Fall-2021. Math H110 (class # 22060): Honors Linear Algebra

Instructor: Alexander Givental
Lectures: TuTh 9:30--11 in 385 Physics Bldg
Office hours: TuTh 3:30-5:30 in 701 Evans and on Zoom during the weekend (TBD)
Textbook: Linear Algebra by Alexander Givental
This is an unpublished (and yet unfinished) textbook, which will be made freely available online. One of the previous versions of the text (which will evolve and hopefully finalized during the semester) can be found here.
Quizzes: weekly, each Tuesdays in class (in the first 5 min), so don't be late!
Homework: weekly, due on Thursdays before 9:30 am in person or by email to givental-at-math-dot-berkeley-dot-edy. I strongly recommend that you make some effort to learn bits of LaTeX, and typeset your hw. Think of how much easier it will be for the grader to read your work, and respectively how more adequate the feedback is going to be.

Grading policies:

Here is an ingenious (in my view) scheme of my own invention which I tried successfully in several courses and intend to use it this time. The starting point is: 40% weekly quizzes + 30% weekly hw + 30% final. However: each individual quiz or hw score which is below than or equal to (percentage-wise) your score on the final will be dropped - together with its weight! E.g.: if all your hw scores are above and all quizzes below your score on the final, then your total score is composed of 50% hw and 50% final. Thus, there are many reasons why you want to take quizzes and do hw (as well as many other exercises, not assigned as hw), yet a particular quiz/hw score can only improve your overall performance, but can never hurt your ultimate result compared to the final exam. In our time of many uncertainties caused by the epidemic, this might be particularly useful: if for whatever reason you cannot come to a quiz or are not ready to submit a hw, you should not fret over this -- my policy does not penalize you for skipping it.

Besides, I don't have a preconceived distribution of As,Bs,..., and will be happy to give everyone an A should everyone learn the material well (for which I hope very much, especislly that the subject is interesting and simple). What exactly it means to learn well will become clear after some quizzes.

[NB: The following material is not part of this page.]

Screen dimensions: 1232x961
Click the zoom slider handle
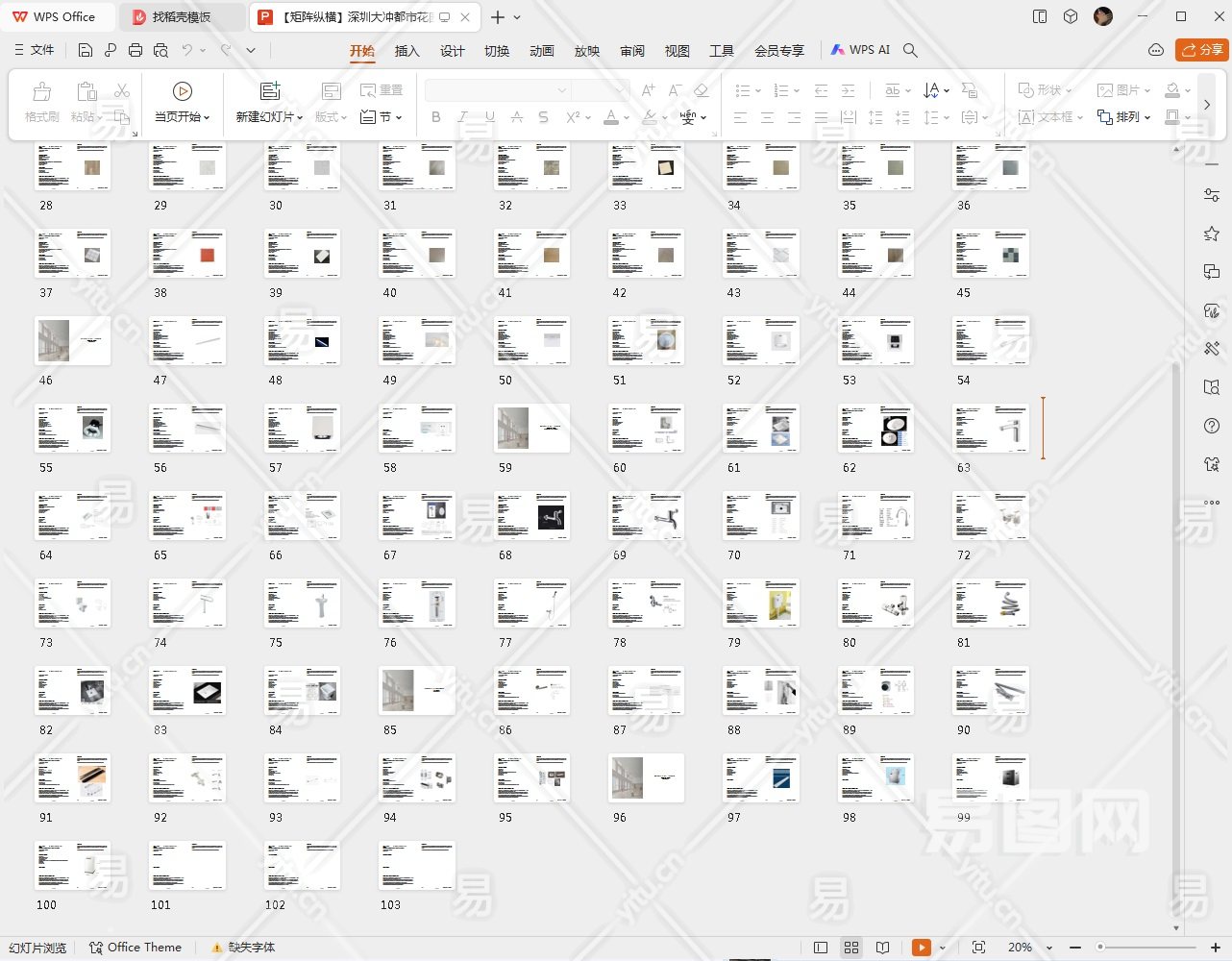1100,948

Thus, the general idea is that you don't compete with each other, but rather strive to learn the material the best you can. Respectively, collaboration and/or use of outside sources are not prohibited (tests excluded). Yet, each instance of this should be explicitly acknowledged in your homework. Failure to acknowledge one's use of somebody else's ideas is commonly known as academic plagiarism. So, let's practice the right ethics.

THE TEXT

Frontmatter

Chapter 1. Introduction

Chapter 2. Dramatis Personae

Chapter 3. Simple Problems

Chapter 4. Eigenvalues (Sections 1,2)

Chapter 4. Eigenvalues (Sections 3,4)

Hints, answers, index

QZ1: Tu, Aug. 31. This will be a one-question/5-min quiz on Complex numbers at the start of Lecture 2. To prepare, read Section 2 on your own.
HW1: Due Th, Sep. 2: Read Sections 1 and 3. Solve all exercises from Section 1, write down your solutions to the exercises 6,9,22,25,27, and submit them for grading.

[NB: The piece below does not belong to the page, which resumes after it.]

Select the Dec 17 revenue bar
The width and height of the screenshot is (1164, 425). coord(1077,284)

QZ2: Tu, Sep. 7. Quadratic curves (Section 3)
HW2: due Th, Sep. 9: Read the rest of Chapter 1. Solve 60, 62, 69, 83, 98.

QZ3: Tu, Sep. 14. Axioms of vector spaces and their consequences.
HW3: due Th, Sep. 16. Read Section 1 (Vector Spaces) of Chapter 2. Solve: 146, 149, 153, 156, 158.

QZ4: Tu, Sep. 21: Matrices of linear maps.
HW4: due Th, Sep. 23. Read Section 2 (Matrices) of Chapter 2. Solve: 169, 172, 174, 188, 193.

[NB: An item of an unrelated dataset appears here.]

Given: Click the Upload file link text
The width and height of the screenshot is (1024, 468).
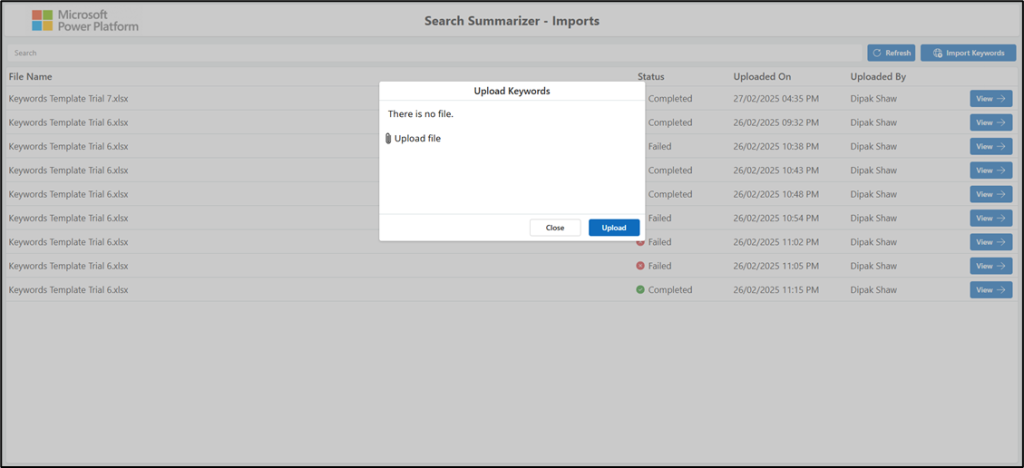Looking at the screenshot, I should (417, 139).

QZ5: Tu, Sep. 28: Permutations and their properties.
HW5: due Th, Sep. 30: Read pp. 71-84 (on determiannts). Solve: 195, 212, 220, 221, 223.

QZ6: Tu, Oct. 5. Cramer's Rule.
HW6: due Th, Oct. 7. Read "Determinants" to the end. Solve: 234, 235, 236, 238, 239.

QZ7: Tu, Oct. 12. Read on your own subsection "The Rank Theorem" (pages 101-103)and prepare to a quiz on this material.
HW7: due Th, Oct. 14. Read Section 1 of Ch. 3. Solve: 273, 275, 276, 279, 281.

QZ8: Tu, Oct. 19. Dimension counting.
HW8: due Th, Ot. 21. Read "Gaussian Elimination". Solve: the last system in 288, 289, 290(e), 291(a), and find the number of linear hyperplanes in an n-dimensional vector space over a finite field with q elements.

QZ9: Tu, Oct. 26. Something about classification of pairs of flags.
HW9: due Th, Oct. 28. Read: Section 3 (The Inertia Theorem) from Chapter 3. Solve: 305, 306, 307, 311, 314.

QZ10: Tu, Nov 2: Sylvester's Rule.
HW10: due Th, Nov. 4. Read Section 1 of Chapter 4. Solve: 324 (3rd example), 325, 326 (2nd example), 228, 229.

QZ11: Tu, Nov. 9. Euclidean spaces (read pages 153-154).
HW11: due Th, Nov. 11 by email (you may send photos of your work) . Read: Section 2 of Chapter 4. Solve: 354, 363, 369, 374, 379.

QZ12: Tu, Nov. 16. The geometry of orthogonal transformations.
HW12: due Th, Nov. 18. Read Section 2 of Chapter 4. Solve: 390, 400(b), 401, 403, 408.

QZ13: Tu, Nov. 23. Let's skip the quiz as well as HW this week but: To prepare for Tuesday's lecture, read before Tuesday pages 169-173 of the newly posted portion of the text.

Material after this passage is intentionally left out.